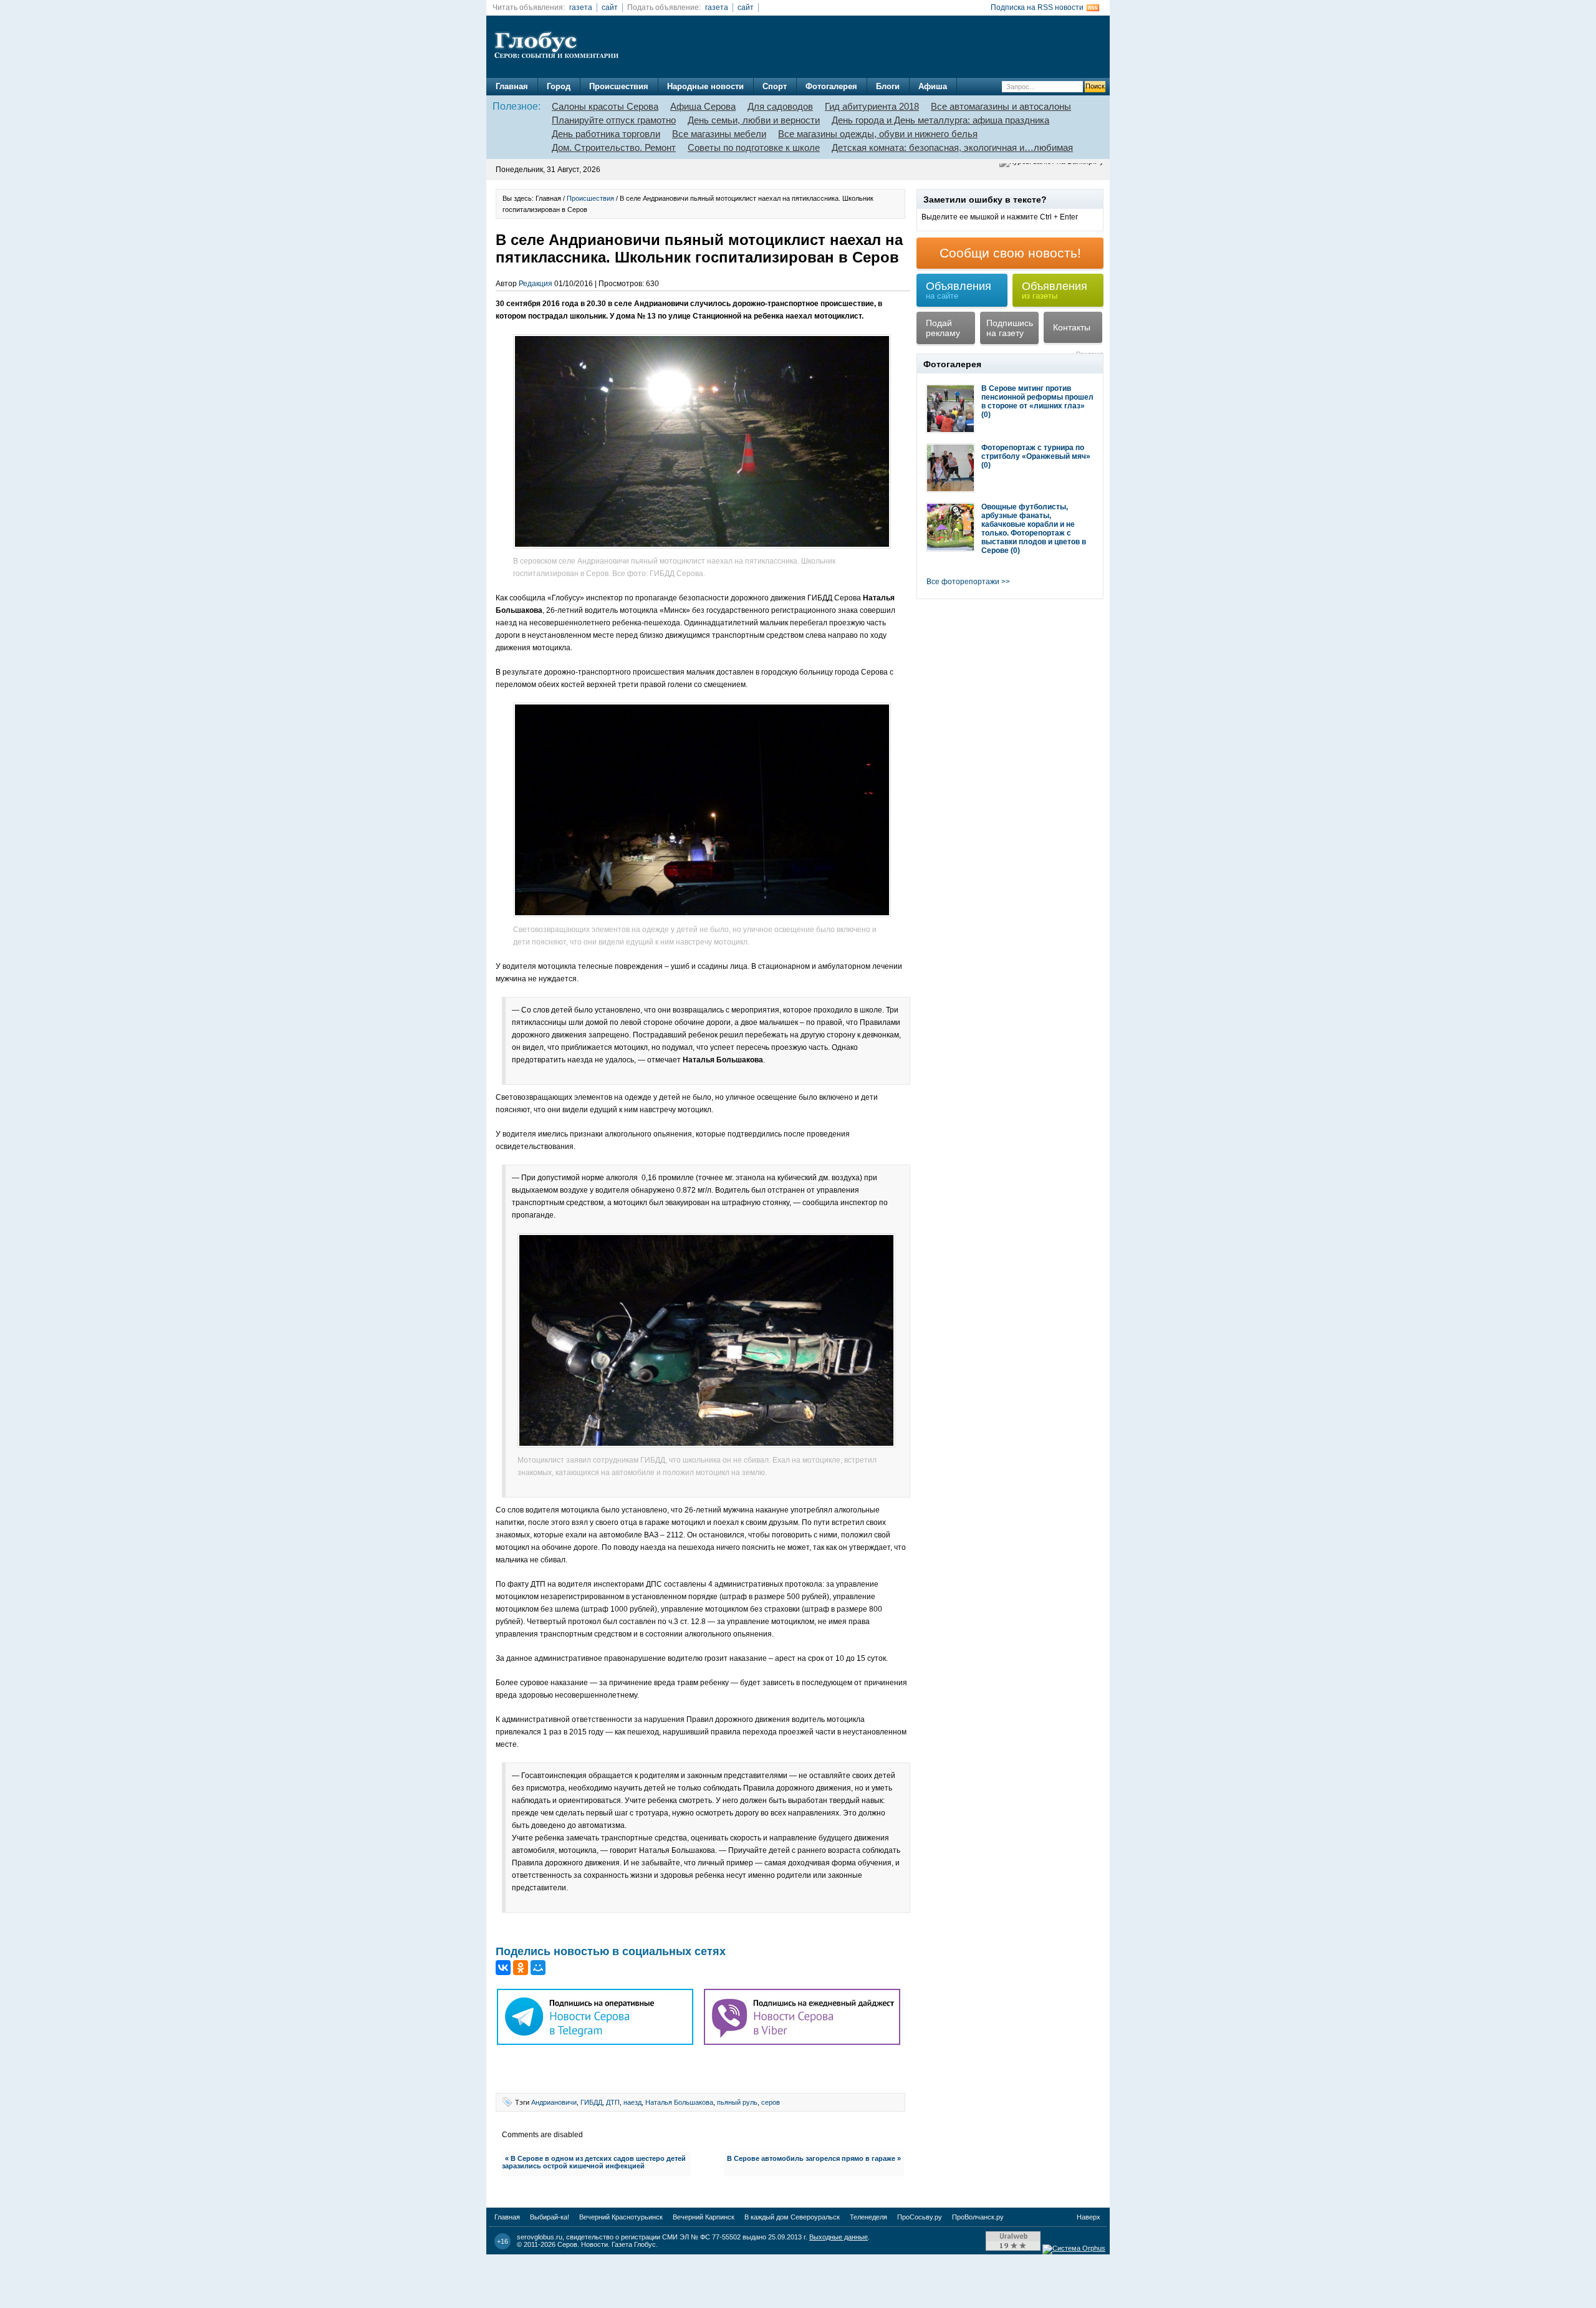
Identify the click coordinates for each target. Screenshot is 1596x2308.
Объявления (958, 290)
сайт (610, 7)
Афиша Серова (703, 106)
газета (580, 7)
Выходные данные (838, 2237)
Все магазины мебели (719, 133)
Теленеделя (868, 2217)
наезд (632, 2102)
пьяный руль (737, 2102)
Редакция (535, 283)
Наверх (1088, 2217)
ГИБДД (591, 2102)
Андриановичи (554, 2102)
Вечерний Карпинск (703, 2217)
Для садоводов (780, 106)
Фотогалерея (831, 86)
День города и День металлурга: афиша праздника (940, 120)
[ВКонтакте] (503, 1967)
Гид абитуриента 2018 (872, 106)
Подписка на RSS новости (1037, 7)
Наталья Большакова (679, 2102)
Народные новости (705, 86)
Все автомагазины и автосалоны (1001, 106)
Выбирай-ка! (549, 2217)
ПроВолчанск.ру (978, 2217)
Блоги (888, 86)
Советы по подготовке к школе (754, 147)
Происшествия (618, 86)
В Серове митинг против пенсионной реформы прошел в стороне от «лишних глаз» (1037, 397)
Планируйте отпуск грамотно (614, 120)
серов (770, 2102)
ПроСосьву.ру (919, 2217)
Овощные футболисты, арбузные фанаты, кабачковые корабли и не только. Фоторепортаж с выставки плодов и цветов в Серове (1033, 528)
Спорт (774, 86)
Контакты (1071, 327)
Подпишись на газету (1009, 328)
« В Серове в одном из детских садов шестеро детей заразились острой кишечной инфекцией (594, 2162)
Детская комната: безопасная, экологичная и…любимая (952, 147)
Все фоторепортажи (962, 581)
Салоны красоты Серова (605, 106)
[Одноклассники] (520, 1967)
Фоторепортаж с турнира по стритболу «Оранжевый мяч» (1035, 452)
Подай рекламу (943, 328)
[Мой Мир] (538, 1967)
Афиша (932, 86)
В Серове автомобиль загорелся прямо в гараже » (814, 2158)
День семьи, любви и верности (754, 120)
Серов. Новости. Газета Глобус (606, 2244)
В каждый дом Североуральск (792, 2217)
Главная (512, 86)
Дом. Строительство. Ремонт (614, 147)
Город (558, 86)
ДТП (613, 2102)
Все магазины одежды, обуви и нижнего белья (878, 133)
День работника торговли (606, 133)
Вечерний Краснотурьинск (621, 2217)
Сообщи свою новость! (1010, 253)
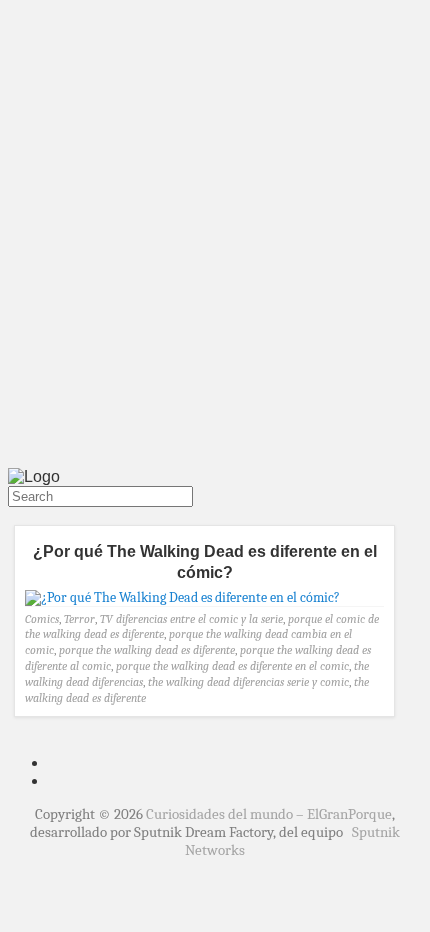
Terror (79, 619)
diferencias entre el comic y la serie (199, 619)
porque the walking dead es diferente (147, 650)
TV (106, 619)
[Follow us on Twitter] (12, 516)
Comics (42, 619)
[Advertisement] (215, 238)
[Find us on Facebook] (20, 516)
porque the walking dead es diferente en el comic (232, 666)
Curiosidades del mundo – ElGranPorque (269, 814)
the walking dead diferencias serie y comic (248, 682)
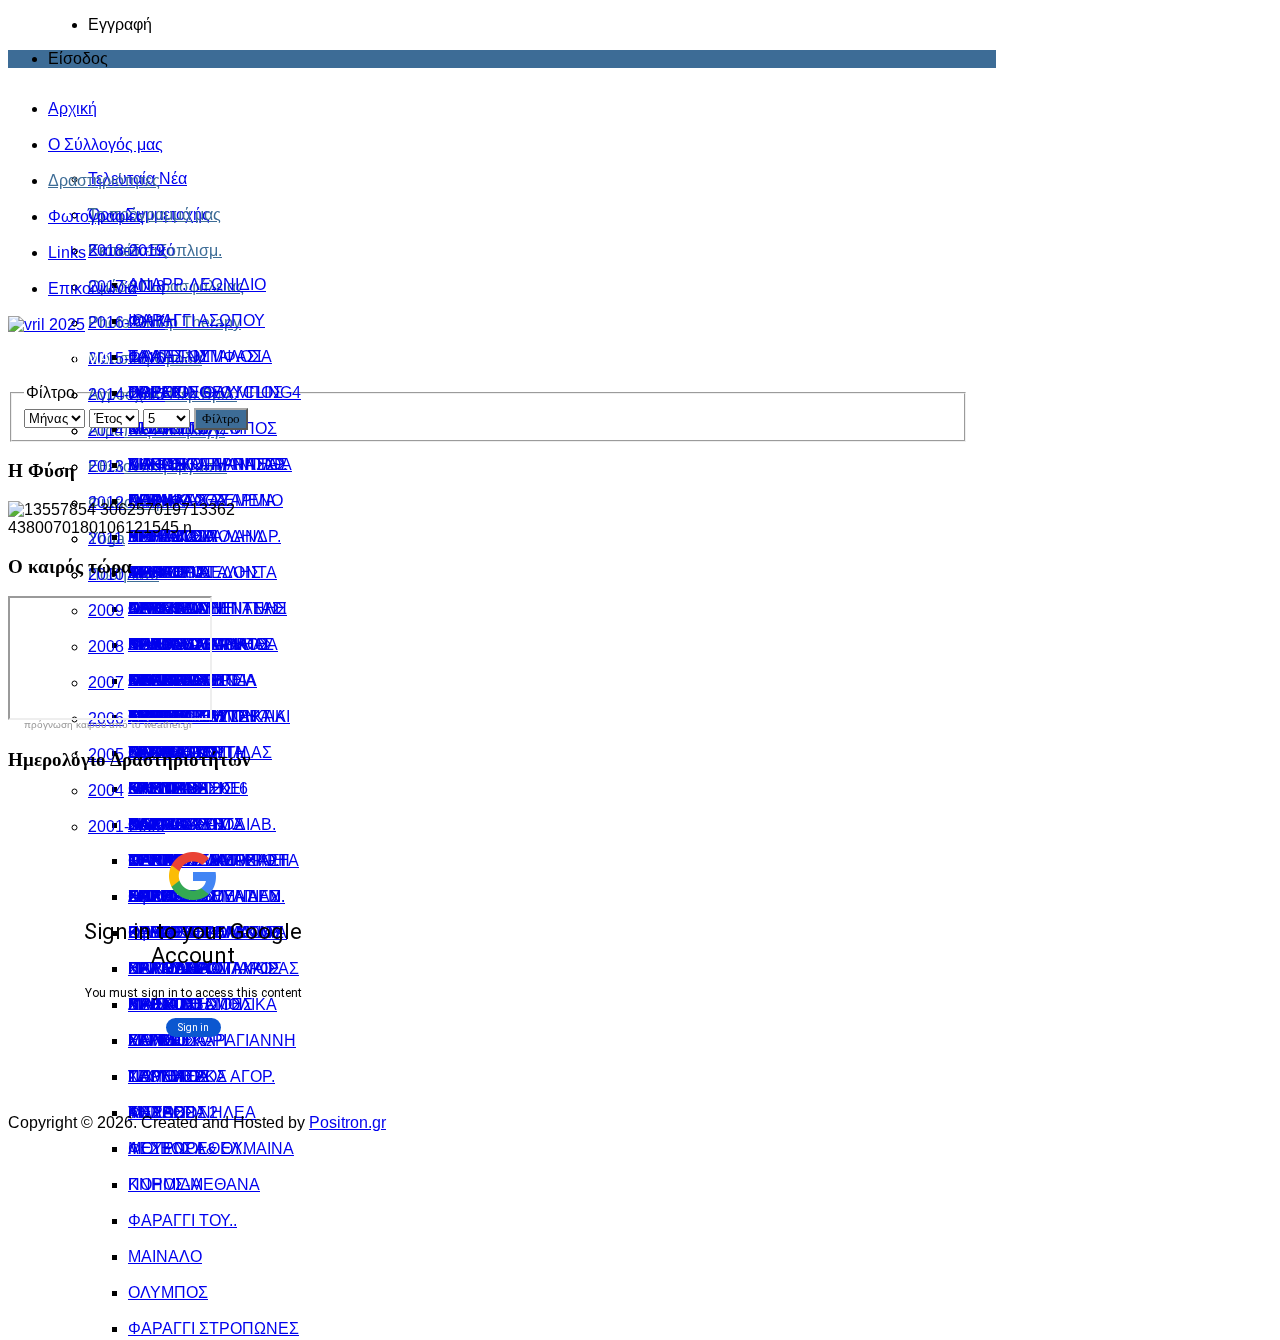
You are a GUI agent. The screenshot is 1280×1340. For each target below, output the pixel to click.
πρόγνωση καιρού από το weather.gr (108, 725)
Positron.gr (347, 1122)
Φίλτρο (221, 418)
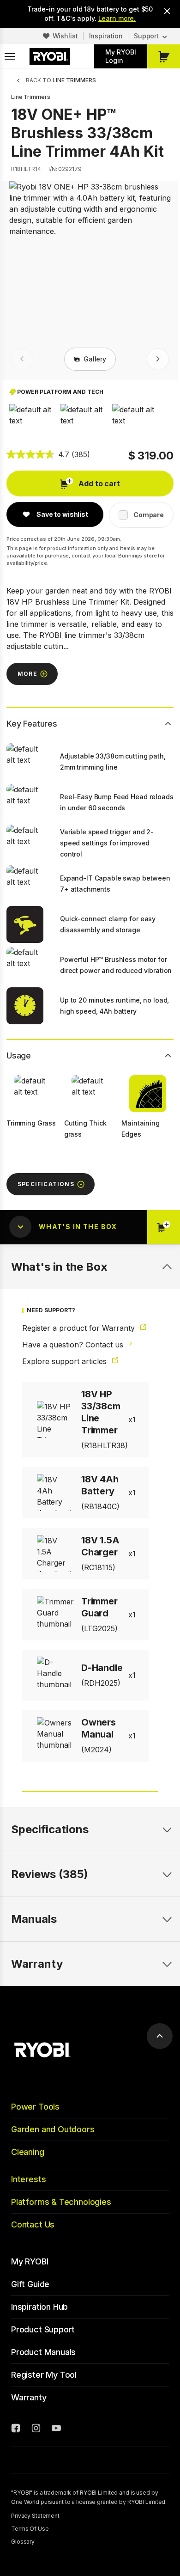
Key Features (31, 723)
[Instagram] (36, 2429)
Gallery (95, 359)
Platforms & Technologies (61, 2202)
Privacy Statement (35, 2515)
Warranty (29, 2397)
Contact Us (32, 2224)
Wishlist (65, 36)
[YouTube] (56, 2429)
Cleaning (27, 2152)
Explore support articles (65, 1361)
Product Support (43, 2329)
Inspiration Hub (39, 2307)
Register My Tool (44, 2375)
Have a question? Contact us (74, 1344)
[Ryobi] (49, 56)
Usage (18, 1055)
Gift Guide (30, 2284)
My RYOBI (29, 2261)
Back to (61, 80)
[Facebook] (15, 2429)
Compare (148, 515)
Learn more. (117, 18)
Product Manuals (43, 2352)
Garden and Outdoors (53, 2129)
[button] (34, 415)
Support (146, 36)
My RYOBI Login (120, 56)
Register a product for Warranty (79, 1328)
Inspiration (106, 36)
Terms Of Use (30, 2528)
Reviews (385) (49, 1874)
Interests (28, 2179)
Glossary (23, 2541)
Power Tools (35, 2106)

EXERCISE AIM:
Copy out each line of the data above, exactly, if it lies between the line holding "Gallery (95, 359)" and the line holding "Inspiration Hub (39, 2307)", inclusive; copy no other line.

OUTPUT BELOW:
Gallery (95, 359)
Platforms & Technologies (61, 2202)
Privacy Statement (35, 2515)
Warranty (29, 2397)
Contact Us (32, 2224)
Wishlist (65, 36)
[YouTube] (56, 2429)
Cleaning (27, 2152)
Explore support articles (65, 1361)
Product Support (43, 2329)
Inspiration Hub (39, 2307)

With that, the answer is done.